Cos’ è la Toxoplasmosi

La Toxoplasmosi è un’infezione causata da un parassita monocellulare, il Toxoplasma gondi. Questo parassita si ritrova praticamente in tutte le specie animali, uomo compreso, ed è particolarmente temuto per la sua capacità di causare aborti e malformazioni del feto nelle donne incinte. Tradizionalmente e con troppa semplicità, viene chiamato in causa come vettore del contagio il comune gatto domestico, e per questo molti animali vengono allontanati o abbandonati dai proprietari nel momento in cui in casa sia presente una futura mamma. Il gatto è di fatto l’unico animale domestico nelle cui feci il parassita sia presente in uno stadio infettante, ma in realtà le possibilità di contrarre la Toxoplasmosi dai gatti sono piuttosto remote e la maggior parte dei contagi avviene attraverso l’ingestione di carni poco cotte, vegetali lavati impropriamente o per contatto col terreno ad esempio a seguito di semplici lavori di giardinaggio.

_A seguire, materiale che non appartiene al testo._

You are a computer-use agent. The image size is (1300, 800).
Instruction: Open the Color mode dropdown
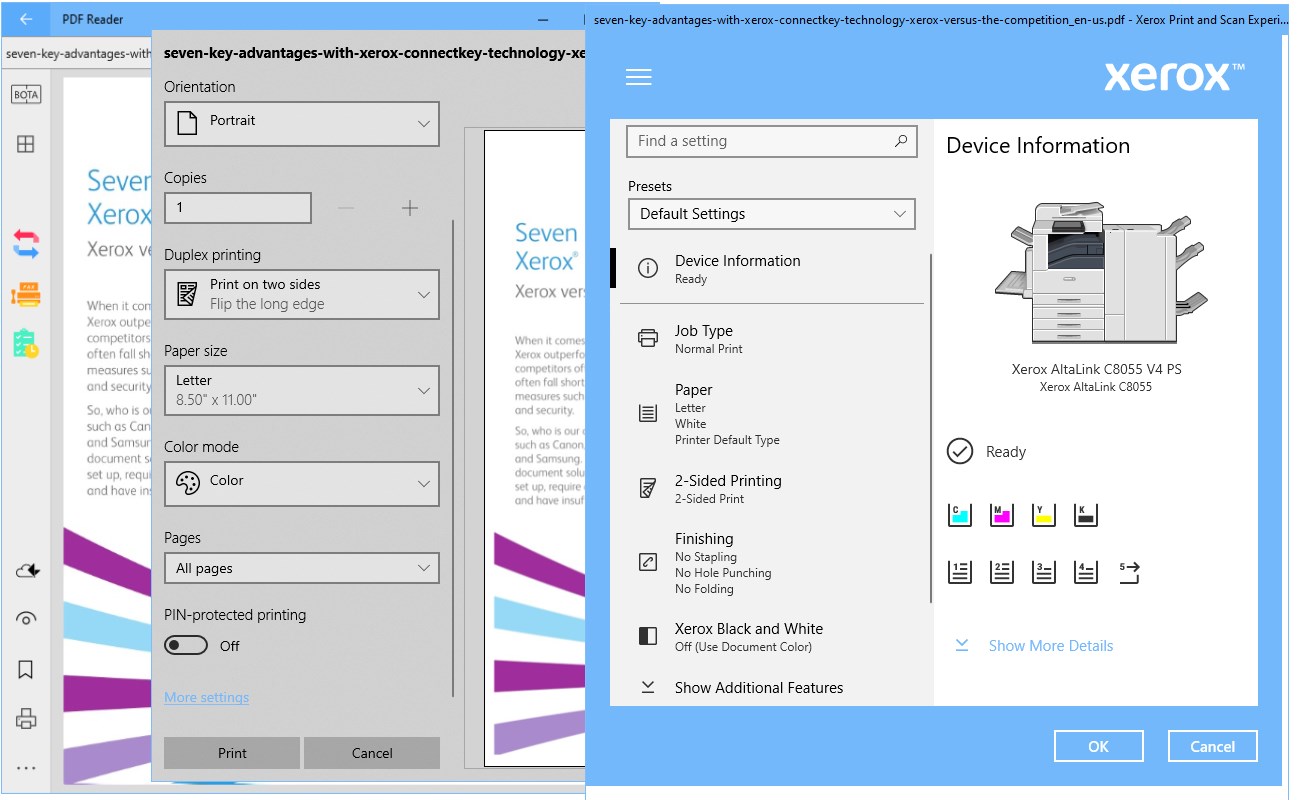[301, 483]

Di recente uno studio pubblicato su un’autorevole rivista, il New Engalnd Journal of Medicine, ha dimostrato come non vi sia relazione statistica fra il possesso di gatti e la comparsa d’infezione da Toxoplasma gondi. Un altro studio comparso sul Journal of the American Medical Association ha sfatato un altro mito, dimostrando che persino in persone immunodepresse, come i malati di AIDS, la malattia non solo è rara, ma ancora una volta non risulta più frequente fra i possessori di gatti piuttosto che fra i non possessori. Il perché di tutto ciò è da ricercare nel fatto che la maggior parte dei gatti non presentano affatto malattia. I mici assumono l’infezione in maniera predominante attraverso l’ingestione di prede quali i topi, o attraverso la stretta convivenza con altri gatti che siano malati; pertanto la prevenzione per il gatto d’appartamento è estremamente facile, e ottenuta semplicemente nutrendolo con alimenti pronti del commercio e mai con carne cruda o avanzi.

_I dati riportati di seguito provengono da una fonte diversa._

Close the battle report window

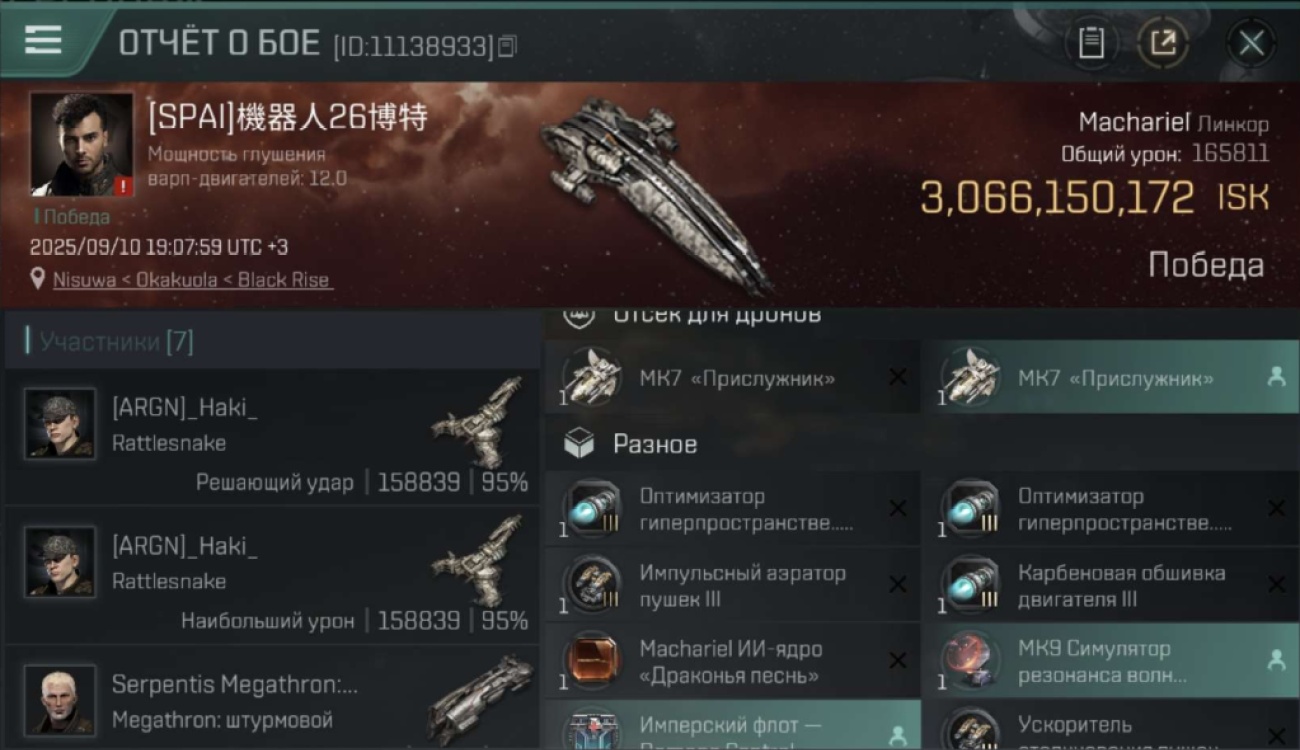1251,43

Inoltre, bisogna tenere presente che i soggetti malati sono in grado di espellere uova infettanti del parassita con le feci per un periodo molto breve e mai superiore alle 2-3 settimane, e che dopo la prima infezione viene sviluppata un’immunità duratura, quindi non vi sono nuove infezioni e nuovi periodi di emissione di uova. Soprattutto va tenuto presente che le uova di Toxoplasma presenti nelle feci dei felini non sono di per sé immediatamente infettanti; esse richiedono un periodo di esposizione ai fattori ambientali di almeno 24-48 ore, per cui una misura semplice come la giornaliera pulizia e disinfezione della lettiera del micio debella il rischio di infezione.

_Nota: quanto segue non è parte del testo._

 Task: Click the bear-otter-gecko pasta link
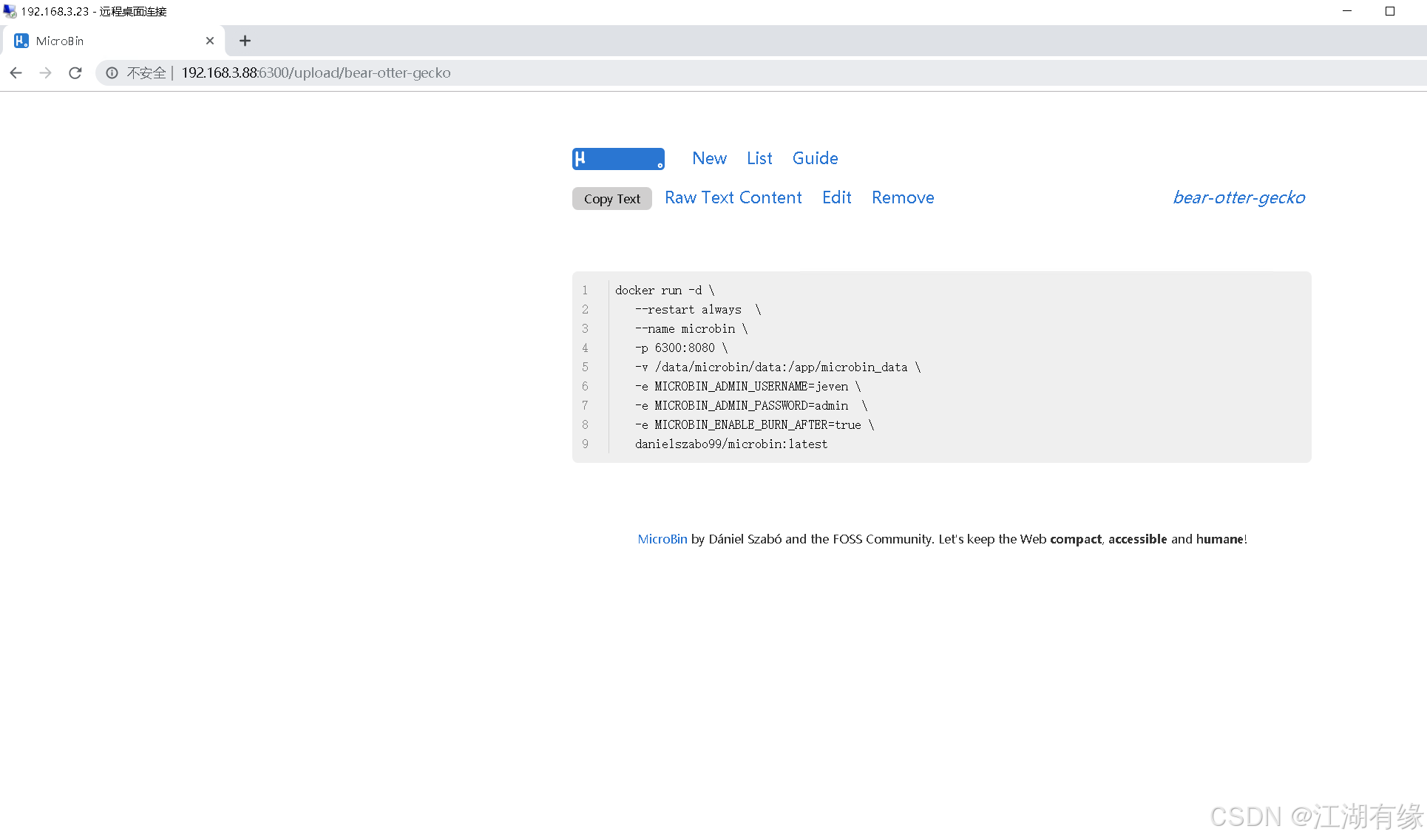1238,197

Va anche ricordato che l’uomo, così come il gatto, a seguito del primo contatto col parassita, produce anticorpi che lo proteggeranno per il resto della vita da nuove infezioni (con eccezione di soggetti il cui sistema immunitario sia già gravemente compromesso). Pertanto quelle donne che, al momento della gravidanza risultino già positive alla Toxoplasmosi, hanno già sviluppato immunità nei confronti della malattia e non hanno più niente da temere.


Bibliografia

1. R. W. Nelson, C. G. Couto et Alii, “ Small Animal Internal Medicine”, Second Edition, Ed. Mosby, 1998.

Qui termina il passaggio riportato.